TASK OBJECTIVE: Nothing but the lines below between the line holding "Switch to the English target tab" and the line holding "Given: Open Недавние in the sidebar", inclusive, should appear in the answer, each set down exactly.

[Stored dataset items]
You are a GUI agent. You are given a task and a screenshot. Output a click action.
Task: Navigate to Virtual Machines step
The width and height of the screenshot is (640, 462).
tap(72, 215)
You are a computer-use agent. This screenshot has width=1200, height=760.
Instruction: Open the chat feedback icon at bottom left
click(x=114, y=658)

...

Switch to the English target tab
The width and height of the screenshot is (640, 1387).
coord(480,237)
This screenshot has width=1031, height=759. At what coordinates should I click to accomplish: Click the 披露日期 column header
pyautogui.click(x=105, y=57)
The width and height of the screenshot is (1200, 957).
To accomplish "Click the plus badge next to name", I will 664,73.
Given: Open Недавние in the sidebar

WRITTEN REPLY:
Switch to the English target tab
The width and height of the screenshot is (640, 1387).
coord(480,237)
This screenshot has width=1031, height=759. At what coordinates should I click to accomplish: Click the 披露日期 column header
pyautogui.click(x=105, y=57)
The width and height of the screenshot is (1200, 957).
To accomplish "Click the plus badge next to name", I will 664,73.
Given: Open Недавние in the sidebar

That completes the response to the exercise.